Monday, April 17, 2017

The Elizabeth Warren Initiative

TO: Interested Parties
FROM: Colin Reed, Executive Director, America Rising PAC
DATE: April 17, 2017
RE: The Elizabeth Warren Initiative
With U.S. Senator Elizabeth Warren (D-MA) embarking on a book tour as the soft launch of her 2020 presidential run, America Rising PAC is announcing, “The Elizabeth Warren Initiative” (EWI). 
EWI will have two very clear goals: 
  1. Make Warren’s life difficult during her 2018 Senate re-election contest;
  2. Continue developing the long-term research and communications angles to damage her 2020 prospects. 
Our tactics will include, but are not limited, to:
Building and maintaining a full opposition research profile;
Video tracking;
FOIA/public records program;
Rapid response communications;
Our preliminary lines of messaging fall into four buckets:
  1. Putting 2020 Ambitions Ahead Of Massachusetts: As Sen. Warren strives for ideological left-wing purity, the Commonwealth of Massachusetts is paying the price. One glaring example was last year’s “21st Century Cures Act,” a measure pushed by the Obama Administration and supported by every member of the all-Democratic Massachusetts congressional delegation except Warren. The measure contained critical funding for both medical innovation and addiction treatment for the opioid epidemic that has ravaged the Commonwealth. Fellow Democrats and home state editorial boards ripped Warren for her opposition, with the Boston Herald writing, “try to picture Kennedy walking away from an agreement that would benefit both his home state and patients and families … how far we have fallen.”
  2. Falling Short Of The Kennedy Standard: Speaking of Kennedy, during his time in the Senate, his name was attached to more than 300 pieces of legislation that became law. Despite his reputation as a liberal partisan, Kennedy never hesitated to work with Republicans to find common ground. To date, Senator Warren has not been a lead sponsor on any bill signed into law during her four plus years in the Senate.
  3. Left Of The Far Left, But No Appeal In The Middle: Sen. Warren burst onto the national scene in 2011 as the self-described intellectual creator of the Occupy Wall Street protest group that later became the driving force behind the #FeelTheBern movement that hijacked the Democratic Party. Her far-left agenda has endeared her to limousine liberals and academic elites, but has not worn well outside the Acela corridor. As a surrogate in high profile Senate races in 2014 and 2016, Warren was an abject failure. Senate candidates she stumped for in the critical swing states of Ohio, Wisconsin and Pennsylvania all lost. These are states that decided the 2016 presidential election, and will play a key role in 2020. As the titular head of the Democratic Party, EWI will also connect Warren to Senate candidates running in swing states.
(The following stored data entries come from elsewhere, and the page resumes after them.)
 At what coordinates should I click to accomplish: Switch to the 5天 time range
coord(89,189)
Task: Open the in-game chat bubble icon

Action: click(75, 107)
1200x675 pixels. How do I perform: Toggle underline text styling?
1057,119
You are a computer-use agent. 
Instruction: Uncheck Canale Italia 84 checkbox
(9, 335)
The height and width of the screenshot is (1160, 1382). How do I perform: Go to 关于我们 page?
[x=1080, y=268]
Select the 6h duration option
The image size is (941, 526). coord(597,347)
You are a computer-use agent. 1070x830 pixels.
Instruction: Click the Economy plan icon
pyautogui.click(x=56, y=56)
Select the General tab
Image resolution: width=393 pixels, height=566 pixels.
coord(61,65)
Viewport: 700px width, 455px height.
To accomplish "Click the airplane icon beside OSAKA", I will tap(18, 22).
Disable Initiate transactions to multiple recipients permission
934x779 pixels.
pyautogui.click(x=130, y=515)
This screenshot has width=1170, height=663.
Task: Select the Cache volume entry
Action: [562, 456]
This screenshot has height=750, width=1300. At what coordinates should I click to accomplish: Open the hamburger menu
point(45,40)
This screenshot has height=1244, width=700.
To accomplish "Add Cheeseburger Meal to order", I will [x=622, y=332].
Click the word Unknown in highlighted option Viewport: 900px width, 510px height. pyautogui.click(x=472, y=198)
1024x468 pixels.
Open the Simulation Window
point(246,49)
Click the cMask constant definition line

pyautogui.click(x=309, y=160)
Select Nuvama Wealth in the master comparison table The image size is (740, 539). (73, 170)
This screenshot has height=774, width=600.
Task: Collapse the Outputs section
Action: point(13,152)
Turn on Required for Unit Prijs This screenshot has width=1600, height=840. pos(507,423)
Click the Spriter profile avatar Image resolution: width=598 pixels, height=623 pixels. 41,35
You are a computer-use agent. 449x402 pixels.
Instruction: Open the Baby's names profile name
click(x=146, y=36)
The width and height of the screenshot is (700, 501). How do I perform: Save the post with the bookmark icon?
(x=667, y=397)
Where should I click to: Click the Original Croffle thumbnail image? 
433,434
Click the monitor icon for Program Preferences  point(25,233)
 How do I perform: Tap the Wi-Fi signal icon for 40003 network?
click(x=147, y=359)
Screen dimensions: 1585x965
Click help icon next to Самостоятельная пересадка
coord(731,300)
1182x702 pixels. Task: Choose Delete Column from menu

  4. The Warren Way: World Class Hypocrisy: From school choice to equal pay to house flipping to her work as a hired corporate attorney: the gambit of issues where Warren says one thing and does another is voluminous. A hallmark of her political career has been the sanctimony of the standards she holds others to while falling well short of those same standards in her own conduct. 
Make no mistake: with the right challenger and a favorable political climate, Sen. Warren’s 2018 re-election is no sure thing. The WBUR poll earlier this year showing nearly half Massachusetts voters believing it’s time for a new senator should have been a wake-up call. So too should have last week’s Morning Consult survey showing Warren as one of the least popular Democratic senators in the country, and with the highest disapproval numbers of any potential 2020 Democrat. 
But Warren has her eyes set on a higher prize. With an eye-popping $9.2 million dollar war chest, including a $5.3 million haul during the first quarter of 2017, Warren will have a bottomless pit of cash to intimidate other would-be presidential hopefuls. She will use her unlimited funds to try and repair her political image, and this book tour is the first start. 
During the summer of 2014, Hillary Clinton also used a highly choreographed book tour as the unofficial start to her campaign, during which she infamously uttered the phrase “dead broke.” One of the lessons we learned from 2016 is that research narratives take time to sink in with voters. For instance, when Clinton left the State Department in early 2013 she had a net approval rating of +33 points, according to Gallup. By Election Day 2016, that number had fallen to -17, a net drop of 50 points. That’s a goal we aim to replicate with Warren.